### Exercise aim
Could you write out the lines below exactly, beginning with the first and finishing with the one that contains "Task: Check the Lavoro o studio option"?

Stored data entries
*** Begin section ***

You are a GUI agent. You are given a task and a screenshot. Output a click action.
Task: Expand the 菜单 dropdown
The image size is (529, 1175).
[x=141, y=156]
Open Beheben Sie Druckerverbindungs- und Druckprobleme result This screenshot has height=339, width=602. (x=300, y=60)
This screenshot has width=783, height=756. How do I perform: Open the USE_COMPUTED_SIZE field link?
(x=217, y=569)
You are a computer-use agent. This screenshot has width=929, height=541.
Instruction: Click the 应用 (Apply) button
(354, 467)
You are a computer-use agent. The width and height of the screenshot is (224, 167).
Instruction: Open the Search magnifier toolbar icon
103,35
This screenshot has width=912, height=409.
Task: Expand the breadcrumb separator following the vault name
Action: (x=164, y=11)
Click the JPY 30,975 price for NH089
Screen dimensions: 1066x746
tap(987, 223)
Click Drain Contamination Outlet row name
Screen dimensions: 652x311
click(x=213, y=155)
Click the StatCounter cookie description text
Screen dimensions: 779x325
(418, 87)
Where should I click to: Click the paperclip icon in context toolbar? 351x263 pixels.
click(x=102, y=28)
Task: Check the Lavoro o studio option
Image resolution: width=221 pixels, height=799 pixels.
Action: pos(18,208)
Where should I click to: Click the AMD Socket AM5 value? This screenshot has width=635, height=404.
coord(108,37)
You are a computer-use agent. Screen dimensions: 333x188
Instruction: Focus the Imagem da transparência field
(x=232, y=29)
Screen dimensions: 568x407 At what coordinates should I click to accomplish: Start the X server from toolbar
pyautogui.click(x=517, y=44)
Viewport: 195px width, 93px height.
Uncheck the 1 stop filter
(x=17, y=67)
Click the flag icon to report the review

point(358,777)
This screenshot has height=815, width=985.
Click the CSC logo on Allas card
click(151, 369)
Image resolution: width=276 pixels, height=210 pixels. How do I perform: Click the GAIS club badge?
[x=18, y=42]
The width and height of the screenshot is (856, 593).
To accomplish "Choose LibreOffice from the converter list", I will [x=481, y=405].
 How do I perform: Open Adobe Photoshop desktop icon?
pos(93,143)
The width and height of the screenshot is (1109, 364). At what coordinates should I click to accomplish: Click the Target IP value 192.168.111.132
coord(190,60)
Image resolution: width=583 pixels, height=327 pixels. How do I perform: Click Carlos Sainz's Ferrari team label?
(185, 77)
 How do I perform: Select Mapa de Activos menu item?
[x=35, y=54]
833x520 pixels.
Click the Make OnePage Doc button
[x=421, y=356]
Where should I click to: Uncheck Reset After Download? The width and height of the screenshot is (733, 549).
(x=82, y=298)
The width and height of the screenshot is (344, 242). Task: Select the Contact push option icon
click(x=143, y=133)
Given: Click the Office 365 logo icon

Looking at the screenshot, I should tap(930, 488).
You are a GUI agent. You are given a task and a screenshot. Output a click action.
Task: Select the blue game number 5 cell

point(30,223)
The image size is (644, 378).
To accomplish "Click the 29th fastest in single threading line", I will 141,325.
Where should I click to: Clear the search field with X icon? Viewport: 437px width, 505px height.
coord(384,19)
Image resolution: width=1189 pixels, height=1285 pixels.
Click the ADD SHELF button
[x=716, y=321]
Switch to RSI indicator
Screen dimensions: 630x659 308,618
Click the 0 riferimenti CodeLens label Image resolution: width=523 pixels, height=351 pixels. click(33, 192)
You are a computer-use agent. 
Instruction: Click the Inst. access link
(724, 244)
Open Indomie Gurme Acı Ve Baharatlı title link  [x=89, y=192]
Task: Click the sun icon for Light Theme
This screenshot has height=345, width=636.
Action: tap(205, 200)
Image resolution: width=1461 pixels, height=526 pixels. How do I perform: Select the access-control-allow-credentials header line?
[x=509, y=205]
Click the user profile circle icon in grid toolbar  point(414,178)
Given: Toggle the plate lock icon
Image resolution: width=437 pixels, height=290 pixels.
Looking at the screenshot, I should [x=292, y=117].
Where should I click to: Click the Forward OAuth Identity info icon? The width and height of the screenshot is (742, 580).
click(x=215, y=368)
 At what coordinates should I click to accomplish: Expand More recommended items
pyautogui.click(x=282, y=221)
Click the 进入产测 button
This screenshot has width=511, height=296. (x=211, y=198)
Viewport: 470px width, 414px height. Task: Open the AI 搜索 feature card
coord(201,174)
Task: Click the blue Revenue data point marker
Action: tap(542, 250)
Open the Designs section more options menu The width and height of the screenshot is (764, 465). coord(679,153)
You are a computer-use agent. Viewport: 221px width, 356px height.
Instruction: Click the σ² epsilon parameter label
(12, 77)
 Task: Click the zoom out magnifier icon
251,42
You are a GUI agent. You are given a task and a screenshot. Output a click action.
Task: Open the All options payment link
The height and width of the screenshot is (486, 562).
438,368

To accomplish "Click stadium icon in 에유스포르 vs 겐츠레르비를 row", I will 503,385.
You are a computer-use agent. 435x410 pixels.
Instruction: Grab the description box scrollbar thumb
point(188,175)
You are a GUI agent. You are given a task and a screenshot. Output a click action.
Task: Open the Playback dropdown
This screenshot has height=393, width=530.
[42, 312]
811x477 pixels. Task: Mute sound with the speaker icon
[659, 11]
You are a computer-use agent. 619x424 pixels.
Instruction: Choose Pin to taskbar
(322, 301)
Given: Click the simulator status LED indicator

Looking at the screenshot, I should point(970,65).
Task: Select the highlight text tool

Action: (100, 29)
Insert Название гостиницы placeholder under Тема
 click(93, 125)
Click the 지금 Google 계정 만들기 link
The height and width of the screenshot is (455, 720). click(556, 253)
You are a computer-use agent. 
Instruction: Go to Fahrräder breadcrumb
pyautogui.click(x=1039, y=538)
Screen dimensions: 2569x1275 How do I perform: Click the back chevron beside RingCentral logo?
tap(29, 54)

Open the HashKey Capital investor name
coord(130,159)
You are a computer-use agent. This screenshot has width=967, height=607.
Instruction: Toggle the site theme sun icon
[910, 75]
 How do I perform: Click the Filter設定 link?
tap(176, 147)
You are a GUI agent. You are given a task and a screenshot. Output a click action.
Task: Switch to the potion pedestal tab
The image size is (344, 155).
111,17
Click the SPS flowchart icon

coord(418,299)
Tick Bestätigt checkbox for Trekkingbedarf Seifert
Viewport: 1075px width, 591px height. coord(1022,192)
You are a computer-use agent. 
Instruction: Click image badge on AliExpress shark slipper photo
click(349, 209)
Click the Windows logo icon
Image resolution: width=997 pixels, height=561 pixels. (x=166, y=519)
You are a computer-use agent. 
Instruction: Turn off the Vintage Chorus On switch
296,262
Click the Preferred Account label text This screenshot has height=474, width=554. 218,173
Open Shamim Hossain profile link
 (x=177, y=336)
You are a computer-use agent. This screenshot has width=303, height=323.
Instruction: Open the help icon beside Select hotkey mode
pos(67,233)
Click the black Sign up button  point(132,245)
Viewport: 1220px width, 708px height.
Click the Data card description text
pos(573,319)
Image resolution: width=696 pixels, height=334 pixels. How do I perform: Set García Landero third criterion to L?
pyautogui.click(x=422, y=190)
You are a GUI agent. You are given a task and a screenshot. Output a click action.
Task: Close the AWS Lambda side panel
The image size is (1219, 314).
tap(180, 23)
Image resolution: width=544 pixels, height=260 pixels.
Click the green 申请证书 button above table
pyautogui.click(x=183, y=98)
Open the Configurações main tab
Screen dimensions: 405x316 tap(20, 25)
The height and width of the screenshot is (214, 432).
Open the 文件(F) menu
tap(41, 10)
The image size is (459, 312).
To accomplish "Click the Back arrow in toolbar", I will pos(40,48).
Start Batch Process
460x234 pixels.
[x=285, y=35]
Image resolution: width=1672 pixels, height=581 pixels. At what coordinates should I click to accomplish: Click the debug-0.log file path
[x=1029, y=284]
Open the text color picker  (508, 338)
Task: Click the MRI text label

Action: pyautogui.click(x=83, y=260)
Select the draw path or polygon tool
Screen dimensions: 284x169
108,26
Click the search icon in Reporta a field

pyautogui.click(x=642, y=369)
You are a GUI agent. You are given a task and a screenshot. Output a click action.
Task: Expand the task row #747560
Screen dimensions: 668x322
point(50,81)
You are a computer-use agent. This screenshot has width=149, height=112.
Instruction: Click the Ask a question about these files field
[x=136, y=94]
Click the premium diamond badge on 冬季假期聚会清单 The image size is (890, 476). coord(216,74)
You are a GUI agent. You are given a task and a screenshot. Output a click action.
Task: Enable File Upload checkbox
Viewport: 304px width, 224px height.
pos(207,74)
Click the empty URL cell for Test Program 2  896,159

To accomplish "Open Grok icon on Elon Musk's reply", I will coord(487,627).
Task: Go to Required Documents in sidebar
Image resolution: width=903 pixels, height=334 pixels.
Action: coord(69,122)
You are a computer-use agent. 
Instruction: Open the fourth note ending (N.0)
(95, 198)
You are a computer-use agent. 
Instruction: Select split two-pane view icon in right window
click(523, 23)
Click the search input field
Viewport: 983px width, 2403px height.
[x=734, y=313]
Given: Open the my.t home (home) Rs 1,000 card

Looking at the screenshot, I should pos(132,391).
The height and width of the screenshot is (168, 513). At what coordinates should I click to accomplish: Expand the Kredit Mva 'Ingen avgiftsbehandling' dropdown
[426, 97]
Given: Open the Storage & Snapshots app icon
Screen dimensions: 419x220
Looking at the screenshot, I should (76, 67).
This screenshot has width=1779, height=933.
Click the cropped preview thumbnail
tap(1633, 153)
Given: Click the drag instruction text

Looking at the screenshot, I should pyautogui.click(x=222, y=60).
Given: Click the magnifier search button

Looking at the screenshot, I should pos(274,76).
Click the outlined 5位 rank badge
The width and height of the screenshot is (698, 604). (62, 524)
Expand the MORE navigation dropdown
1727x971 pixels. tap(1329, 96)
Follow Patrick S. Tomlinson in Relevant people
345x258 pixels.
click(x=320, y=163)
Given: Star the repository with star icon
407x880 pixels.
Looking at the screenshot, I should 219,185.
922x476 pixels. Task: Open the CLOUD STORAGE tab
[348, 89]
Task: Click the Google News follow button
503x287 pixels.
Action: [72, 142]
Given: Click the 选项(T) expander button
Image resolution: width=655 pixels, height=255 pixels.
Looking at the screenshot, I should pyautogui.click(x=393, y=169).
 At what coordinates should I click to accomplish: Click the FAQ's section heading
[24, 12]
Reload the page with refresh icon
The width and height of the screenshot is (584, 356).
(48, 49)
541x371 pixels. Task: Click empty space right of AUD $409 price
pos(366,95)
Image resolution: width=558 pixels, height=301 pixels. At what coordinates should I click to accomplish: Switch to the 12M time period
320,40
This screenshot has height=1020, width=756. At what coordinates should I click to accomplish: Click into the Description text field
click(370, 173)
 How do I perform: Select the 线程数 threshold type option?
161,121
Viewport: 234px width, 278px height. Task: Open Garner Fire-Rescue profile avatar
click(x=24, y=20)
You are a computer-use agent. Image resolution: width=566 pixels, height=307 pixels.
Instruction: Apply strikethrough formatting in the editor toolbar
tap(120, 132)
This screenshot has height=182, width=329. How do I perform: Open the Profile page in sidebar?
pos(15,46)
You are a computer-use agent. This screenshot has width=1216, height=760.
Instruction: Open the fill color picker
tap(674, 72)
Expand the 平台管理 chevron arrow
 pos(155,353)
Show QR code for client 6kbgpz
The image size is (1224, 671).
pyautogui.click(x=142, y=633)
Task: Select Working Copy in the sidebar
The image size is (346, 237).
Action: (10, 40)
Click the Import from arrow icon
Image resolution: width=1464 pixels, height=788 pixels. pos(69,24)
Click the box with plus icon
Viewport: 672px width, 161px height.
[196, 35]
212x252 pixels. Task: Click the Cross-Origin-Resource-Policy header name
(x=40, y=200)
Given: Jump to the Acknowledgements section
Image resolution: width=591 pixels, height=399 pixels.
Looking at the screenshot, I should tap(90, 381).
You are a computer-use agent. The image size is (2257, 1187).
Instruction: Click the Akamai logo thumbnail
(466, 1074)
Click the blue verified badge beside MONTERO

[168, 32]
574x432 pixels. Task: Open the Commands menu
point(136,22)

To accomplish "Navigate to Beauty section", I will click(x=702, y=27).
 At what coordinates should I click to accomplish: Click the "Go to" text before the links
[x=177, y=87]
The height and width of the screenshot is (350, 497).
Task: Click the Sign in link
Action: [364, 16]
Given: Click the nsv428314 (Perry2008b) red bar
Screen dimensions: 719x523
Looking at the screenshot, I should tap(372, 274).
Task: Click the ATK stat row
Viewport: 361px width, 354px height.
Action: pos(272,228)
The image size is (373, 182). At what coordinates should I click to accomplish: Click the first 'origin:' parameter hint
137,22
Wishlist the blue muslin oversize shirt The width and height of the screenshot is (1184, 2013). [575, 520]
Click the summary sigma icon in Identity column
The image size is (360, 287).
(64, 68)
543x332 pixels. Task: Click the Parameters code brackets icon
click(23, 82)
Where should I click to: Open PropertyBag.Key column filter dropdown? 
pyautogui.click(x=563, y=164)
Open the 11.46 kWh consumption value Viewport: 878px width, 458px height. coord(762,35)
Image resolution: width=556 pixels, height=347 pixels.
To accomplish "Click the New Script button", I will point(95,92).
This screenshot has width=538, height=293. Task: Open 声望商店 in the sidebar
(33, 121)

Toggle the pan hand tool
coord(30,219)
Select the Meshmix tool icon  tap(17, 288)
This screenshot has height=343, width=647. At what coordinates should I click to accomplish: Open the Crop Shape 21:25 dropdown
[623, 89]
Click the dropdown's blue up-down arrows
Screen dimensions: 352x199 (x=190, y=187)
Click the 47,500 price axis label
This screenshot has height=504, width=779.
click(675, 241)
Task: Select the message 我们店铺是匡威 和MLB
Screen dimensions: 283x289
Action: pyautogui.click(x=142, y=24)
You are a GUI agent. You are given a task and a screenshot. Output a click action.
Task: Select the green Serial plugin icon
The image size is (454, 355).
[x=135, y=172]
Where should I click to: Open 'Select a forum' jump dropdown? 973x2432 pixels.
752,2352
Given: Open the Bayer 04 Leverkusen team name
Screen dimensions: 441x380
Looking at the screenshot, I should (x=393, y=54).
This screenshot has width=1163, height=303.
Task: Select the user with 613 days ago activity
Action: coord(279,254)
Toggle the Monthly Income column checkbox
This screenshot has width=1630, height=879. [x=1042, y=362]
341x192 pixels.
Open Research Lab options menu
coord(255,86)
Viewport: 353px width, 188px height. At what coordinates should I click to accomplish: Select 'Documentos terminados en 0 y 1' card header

*** End section ***

### Finished exercise
You are a GUI agent. You are given a task and a screenshot. Output a click action.
Task: Expand the 菜单 dropdown
The image size is (529, 1175).
[x=141, y=156]
Open Beheben Sie Druckerverbindungs- und Druckprobleme result This screenshot has height=339, width=602. (x=300, y=60)
This screenshot has width=783, height=756. How do I perform: Open the USE_COMPUTED_SIZE field link?
(x=217, y=569)
You are a computer-use agent. This screenshot has width=929, height=541.
Instruction: Click the 应用 (Apply) button
(354, 467)
You are a computer-use agent. The width and height of the screenshot is (224, 167).
Instruction: Open the Search magnifier toolbar icon
103,35
This screenshot has width=912, height=409.
Task: Expand the breadcrumb separator following the vault name
Action: (x=164, y=11)
Click the JPY 30,975 price for NH089
Screen dimensions: 1066x746
tap(987, 223)
Click Drain Contamination Outlet row name
Screen dimensions: 652x311
click(x=213, y=155)
Click the StatCounter cookie description text
Screen dimensions: 779x325
(418, 87)
Where should I click to: Click the paperclip icon in context toolbar? 351x263 pixels.
click(x=102, y=28)
Task: Check the Lavoro o studio option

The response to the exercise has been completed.